Could you filter the material and copy every line where the word "computer" occurs?
== Data for the task ==
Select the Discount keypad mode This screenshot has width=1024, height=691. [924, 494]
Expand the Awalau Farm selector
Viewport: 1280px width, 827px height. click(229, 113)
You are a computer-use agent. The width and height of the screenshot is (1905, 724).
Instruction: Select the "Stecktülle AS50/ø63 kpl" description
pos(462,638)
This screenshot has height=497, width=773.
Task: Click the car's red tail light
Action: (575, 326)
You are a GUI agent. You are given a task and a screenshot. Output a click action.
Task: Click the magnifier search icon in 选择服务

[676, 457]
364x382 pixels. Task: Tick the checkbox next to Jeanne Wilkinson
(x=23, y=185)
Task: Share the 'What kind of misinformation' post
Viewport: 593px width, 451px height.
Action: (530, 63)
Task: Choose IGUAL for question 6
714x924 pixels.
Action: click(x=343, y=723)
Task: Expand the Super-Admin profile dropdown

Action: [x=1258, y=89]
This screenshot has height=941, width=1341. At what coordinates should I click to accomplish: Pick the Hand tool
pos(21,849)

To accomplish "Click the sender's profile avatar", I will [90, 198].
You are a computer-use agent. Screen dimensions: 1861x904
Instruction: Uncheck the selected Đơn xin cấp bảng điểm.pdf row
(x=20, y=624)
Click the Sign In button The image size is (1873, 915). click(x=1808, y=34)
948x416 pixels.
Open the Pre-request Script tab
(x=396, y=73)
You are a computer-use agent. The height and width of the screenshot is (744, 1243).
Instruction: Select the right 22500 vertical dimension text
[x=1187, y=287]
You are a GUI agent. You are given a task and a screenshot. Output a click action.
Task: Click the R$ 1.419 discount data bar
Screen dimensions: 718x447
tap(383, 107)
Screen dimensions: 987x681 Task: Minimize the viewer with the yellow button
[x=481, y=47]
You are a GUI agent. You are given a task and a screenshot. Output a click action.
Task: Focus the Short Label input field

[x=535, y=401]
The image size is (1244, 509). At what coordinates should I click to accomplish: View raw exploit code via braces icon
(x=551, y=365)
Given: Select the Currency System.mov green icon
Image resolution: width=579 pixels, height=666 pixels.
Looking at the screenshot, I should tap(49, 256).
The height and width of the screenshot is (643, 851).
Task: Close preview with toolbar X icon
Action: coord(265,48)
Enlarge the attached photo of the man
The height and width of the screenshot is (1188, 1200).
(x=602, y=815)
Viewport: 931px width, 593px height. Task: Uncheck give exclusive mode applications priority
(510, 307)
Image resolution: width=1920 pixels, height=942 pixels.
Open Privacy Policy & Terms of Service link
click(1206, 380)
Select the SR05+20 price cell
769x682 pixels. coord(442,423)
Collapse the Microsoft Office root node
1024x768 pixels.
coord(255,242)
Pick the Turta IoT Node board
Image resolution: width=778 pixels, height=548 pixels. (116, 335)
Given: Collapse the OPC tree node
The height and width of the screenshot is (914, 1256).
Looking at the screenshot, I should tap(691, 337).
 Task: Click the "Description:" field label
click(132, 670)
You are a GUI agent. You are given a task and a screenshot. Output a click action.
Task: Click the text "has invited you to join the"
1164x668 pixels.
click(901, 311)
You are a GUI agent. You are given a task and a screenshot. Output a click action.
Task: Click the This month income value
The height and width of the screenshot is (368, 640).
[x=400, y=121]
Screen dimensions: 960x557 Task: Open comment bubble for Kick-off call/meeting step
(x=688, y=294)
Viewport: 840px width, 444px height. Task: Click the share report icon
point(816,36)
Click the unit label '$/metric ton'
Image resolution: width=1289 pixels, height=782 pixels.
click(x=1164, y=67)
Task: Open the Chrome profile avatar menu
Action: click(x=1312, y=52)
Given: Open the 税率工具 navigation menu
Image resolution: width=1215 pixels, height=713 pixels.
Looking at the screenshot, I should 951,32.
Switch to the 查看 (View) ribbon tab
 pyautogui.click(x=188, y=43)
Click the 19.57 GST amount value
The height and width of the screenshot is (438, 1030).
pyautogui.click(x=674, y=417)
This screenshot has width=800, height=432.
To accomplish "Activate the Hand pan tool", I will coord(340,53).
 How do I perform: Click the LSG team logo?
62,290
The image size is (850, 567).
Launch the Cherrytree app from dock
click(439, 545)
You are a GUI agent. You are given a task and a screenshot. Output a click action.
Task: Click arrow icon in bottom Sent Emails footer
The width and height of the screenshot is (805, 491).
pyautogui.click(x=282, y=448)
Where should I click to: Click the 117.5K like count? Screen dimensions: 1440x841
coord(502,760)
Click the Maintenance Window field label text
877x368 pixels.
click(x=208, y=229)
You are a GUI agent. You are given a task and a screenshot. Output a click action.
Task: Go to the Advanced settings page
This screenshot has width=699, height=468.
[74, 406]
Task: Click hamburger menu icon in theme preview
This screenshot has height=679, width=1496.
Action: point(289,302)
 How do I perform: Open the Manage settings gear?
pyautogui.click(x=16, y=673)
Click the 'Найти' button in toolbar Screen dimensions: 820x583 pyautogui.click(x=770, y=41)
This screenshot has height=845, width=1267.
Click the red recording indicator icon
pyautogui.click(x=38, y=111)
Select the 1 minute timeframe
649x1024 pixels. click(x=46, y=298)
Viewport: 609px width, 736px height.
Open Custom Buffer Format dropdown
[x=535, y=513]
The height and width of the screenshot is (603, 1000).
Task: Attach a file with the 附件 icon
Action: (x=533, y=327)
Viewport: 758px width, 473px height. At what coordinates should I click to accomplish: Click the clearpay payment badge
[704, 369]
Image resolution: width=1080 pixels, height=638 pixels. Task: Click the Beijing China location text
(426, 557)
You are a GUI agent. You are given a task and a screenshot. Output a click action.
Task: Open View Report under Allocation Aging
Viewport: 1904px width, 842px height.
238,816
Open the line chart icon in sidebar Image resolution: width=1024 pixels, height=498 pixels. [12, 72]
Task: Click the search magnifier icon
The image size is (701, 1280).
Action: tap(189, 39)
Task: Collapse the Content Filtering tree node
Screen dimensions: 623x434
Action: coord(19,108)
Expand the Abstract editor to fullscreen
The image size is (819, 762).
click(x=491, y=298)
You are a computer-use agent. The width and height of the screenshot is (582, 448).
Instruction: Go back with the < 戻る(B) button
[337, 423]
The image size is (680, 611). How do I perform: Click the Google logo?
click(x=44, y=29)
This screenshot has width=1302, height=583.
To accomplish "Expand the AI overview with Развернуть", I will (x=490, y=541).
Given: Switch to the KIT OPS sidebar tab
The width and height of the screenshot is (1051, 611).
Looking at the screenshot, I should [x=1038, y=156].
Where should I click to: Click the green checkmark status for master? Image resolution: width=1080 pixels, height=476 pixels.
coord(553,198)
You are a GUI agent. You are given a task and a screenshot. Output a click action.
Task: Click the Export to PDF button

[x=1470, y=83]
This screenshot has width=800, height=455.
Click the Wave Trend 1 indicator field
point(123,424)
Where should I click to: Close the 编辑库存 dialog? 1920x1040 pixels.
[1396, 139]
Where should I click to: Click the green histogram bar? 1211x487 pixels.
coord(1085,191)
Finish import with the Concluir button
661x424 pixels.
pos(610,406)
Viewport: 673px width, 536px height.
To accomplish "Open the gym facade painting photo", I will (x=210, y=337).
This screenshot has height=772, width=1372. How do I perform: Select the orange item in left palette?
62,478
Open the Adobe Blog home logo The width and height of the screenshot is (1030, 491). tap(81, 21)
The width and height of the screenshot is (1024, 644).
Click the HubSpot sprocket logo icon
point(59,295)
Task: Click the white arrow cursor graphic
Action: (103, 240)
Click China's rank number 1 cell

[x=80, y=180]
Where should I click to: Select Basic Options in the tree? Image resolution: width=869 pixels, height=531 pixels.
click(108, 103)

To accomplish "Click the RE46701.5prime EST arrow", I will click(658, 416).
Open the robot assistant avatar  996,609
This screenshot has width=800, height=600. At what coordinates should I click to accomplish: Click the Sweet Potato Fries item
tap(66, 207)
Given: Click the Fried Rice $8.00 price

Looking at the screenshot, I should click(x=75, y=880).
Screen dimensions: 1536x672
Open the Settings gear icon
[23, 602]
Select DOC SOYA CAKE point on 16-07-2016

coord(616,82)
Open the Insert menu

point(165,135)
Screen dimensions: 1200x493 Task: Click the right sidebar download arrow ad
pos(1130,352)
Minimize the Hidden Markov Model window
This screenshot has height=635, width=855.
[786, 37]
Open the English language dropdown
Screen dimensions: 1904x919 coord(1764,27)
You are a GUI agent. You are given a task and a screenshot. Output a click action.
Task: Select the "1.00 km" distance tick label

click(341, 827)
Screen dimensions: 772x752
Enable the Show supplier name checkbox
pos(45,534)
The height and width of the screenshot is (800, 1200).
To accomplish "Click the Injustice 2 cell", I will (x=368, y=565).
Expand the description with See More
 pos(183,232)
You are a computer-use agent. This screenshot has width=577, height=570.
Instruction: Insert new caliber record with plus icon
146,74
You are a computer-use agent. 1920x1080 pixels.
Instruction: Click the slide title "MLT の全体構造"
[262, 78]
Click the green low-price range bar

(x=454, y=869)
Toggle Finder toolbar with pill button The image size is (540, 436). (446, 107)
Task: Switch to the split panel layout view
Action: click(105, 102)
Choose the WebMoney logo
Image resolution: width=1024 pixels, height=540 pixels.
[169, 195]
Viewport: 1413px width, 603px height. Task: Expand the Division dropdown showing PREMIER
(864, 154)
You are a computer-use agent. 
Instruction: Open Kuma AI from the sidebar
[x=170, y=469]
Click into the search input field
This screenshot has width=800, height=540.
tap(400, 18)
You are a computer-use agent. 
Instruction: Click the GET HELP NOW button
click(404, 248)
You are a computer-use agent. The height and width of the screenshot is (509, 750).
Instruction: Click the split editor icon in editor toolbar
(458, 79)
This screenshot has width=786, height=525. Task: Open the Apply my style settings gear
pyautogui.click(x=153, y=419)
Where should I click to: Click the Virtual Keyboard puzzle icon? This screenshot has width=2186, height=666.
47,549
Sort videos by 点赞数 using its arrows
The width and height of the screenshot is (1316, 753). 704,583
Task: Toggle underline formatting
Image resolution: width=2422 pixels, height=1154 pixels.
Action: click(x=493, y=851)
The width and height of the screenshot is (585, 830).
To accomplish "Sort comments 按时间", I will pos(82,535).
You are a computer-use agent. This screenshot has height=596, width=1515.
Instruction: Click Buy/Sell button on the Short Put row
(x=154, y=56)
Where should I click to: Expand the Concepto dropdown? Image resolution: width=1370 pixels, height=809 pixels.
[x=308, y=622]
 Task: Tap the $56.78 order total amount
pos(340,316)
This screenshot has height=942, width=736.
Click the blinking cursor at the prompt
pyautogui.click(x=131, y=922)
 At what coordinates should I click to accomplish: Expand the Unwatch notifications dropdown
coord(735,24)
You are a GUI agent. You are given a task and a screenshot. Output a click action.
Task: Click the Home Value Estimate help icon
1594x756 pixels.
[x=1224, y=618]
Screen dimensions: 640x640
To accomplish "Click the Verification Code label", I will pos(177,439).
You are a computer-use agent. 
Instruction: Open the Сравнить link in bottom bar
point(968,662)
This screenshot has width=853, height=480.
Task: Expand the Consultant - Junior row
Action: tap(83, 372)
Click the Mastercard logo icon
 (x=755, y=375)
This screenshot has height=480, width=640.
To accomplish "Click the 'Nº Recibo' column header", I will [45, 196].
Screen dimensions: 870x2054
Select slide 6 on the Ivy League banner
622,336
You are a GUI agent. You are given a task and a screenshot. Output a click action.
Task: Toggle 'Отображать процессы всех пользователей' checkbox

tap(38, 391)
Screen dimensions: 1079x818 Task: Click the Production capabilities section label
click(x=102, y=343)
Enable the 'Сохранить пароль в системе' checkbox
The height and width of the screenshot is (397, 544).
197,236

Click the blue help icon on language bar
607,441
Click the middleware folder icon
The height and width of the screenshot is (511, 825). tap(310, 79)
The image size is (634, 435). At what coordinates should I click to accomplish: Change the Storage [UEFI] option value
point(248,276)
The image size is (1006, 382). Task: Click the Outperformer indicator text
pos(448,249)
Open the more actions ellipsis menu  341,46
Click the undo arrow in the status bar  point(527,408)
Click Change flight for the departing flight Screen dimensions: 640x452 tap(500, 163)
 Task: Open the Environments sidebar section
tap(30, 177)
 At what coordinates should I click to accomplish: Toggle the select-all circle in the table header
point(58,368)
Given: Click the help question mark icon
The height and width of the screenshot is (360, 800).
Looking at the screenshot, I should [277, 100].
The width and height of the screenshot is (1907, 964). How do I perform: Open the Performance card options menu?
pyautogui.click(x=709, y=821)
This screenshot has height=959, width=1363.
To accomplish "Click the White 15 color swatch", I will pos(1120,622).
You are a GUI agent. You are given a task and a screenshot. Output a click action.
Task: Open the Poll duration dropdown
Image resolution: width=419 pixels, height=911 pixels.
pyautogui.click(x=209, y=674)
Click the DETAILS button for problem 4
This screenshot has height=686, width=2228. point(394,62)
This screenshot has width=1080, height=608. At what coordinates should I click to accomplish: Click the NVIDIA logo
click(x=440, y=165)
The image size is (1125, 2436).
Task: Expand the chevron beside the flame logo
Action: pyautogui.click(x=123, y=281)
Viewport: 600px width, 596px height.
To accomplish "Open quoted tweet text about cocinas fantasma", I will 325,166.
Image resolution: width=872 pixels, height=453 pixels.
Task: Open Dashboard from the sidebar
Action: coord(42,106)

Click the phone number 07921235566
===
*Response to the task*:
You are a computer-use agent. The width and height of the screenshot is (1905, 724).
You are a computer-use agent. Screen dimensions: 1861x904
You are a computer-use agent. The height and width of the screenshot is (744, 1243).
You are a computer-use agent. The width and height of the screenshot is (582, 448).
You are a computer-use agent. This screenshot has width=577, height=570.
You are a computer-use agent. 1920x1080 pixels.
You are a computer-use agent. 
You are a computer-use agent. 
You are a computer-use agent. The height and width of the screenshot is (509, 750).
You are a computer-use agent. This screenshot has height=596, width=1515.
You are a computer-use agent. 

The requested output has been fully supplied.